**DOCUMENT SECTION**

As someone who survived the process and is now a student interviewer, I hope graduate school applicants find the following suggestions constructive.

Interview Day Tips

1. People are watching!
Consider every minute you are around students and faculty as part of the interview process. The formal one-on-one closed-door meetings are the most important aspects of the interview but it is imperative to be on point at all times. If there is a social event with alcohol, have ONE drink! If you are a smoker, throw on a patch! If you have gastrointestinal issues, eat wisely!

2. Practice Practice Practice!
Think about what kind of questions will be asked and do a mock interview with a friend. Be prepared to answer any question the interviewer may ask. There are many books and online resources discussing the kinds of questions that are asked.

3. Prepare Questions!
Have a list of questions ready to ask the interviewers. There will be an opportunity for you to ask questions. Having a pre-written list of program-specific questions demonstrates maturity and a genuine interest in the school. Consider the day also as an opportunity to interview the school.

4. Be Confident but not Arrogant!
It is a major accomplishment to be one of the top applicants who receives an interview. Be proud of yourself for reaching this point but remember, you have not been accepted yet. Similarly, do not come off overly eager or desperate.

5. Be Emotionally Prepared!
Interviewing is an anxiety provoking process. The first one is the hardest but it definitely gets easier. Self-care is crucial during this time so know what it takes for you to be at your best. For example, get as much sleep as possible before the interview, eat well, and go easy on the caffeine.

One final thing to note is that by the end of the interview day, you will have a much stronger sense of whether or not you belong at that particular school. After meeting the faculty, touring the campus, and exploring the city at my fourth choice school, it immediately became my number one. A few months later, I showed up with a moving truck!

Best of luck as you commence upon this next stage of the graduate school application process.

[Dataset excerpt]

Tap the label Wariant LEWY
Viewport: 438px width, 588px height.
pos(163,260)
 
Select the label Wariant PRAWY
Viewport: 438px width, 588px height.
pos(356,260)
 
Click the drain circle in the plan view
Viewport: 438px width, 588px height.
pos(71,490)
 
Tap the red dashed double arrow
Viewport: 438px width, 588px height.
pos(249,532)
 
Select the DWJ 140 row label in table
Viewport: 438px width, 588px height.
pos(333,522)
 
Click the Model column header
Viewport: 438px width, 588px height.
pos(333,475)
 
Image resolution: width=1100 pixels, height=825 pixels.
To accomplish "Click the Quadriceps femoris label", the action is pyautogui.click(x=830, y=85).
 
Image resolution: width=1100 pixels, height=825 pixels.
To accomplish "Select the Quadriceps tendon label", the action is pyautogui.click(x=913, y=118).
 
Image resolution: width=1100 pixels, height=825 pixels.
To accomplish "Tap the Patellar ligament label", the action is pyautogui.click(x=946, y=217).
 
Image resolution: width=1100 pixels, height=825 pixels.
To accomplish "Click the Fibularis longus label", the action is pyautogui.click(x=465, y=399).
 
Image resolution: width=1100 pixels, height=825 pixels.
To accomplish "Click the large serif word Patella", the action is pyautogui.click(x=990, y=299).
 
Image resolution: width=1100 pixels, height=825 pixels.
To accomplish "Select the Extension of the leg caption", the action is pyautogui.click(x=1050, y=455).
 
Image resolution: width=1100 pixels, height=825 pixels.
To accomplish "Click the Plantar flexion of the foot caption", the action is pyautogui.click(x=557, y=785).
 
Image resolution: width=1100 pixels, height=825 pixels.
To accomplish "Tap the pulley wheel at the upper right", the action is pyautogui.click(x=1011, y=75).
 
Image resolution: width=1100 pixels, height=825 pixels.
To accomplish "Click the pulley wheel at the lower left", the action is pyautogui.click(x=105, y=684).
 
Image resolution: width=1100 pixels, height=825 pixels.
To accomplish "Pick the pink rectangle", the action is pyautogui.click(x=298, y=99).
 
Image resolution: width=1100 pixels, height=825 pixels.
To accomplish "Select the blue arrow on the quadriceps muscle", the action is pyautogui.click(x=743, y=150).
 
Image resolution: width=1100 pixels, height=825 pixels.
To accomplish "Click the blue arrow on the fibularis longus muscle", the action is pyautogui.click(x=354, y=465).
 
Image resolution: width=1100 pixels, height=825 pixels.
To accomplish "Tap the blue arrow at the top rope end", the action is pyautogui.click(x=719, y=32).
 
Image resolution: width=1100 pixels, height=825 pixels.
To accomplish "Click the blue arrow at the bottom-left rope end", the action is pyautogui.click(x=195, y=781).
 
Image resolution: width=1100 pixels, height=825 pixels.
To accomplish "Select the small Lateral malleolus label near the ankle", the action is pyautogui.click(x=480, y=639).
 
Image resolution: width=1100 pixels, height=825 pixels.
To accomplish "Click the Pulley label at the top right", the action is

**WRITTEN TASKS**
• A. Decide whether each statement below agrees with the graduate school interview tips. Answer yes or no for each, and quote the words from the tips that settle it.
(i) At a social event with alcohol, applicants are told to have only one drink.
(ii) The tips say the first interview is the easiest one.
(iii) The writer's fourth choice school became the writer's number one.
• B. Copy down everything in the graduate school interview tips from "1. People are" through "that are asked.".

**SOLUTIONS**
• A.
(i) Yes: "If there is a social event with alcohol, have ONE drink!"
(ii) No: "The first one is the hardest but it definitely gets easier."
(iii) Yes: "After meeting the faculty, touring the campus, and exploring the city at my fourth choice school, it immediately became my number one."

• B.
1. People are watching!
Consider every minute you are around students and faculty as part of the interview process. The formal one-on-one closed-door meetings are the most important aspects of the interview but it is imperative to be on point at all times. If there is a social event with alcohol, have ONE drink! If you are a smoker, throw on a patch! If you have gastrointestinal issues, eat wisely!

2. Practice Practice Practice!
Think about what kind of questions will be asked and do a mock interview with a friend. Be prepared to answer any question the interviewer may ask. There are many books and online resources discussing the kinds of questions that are asked.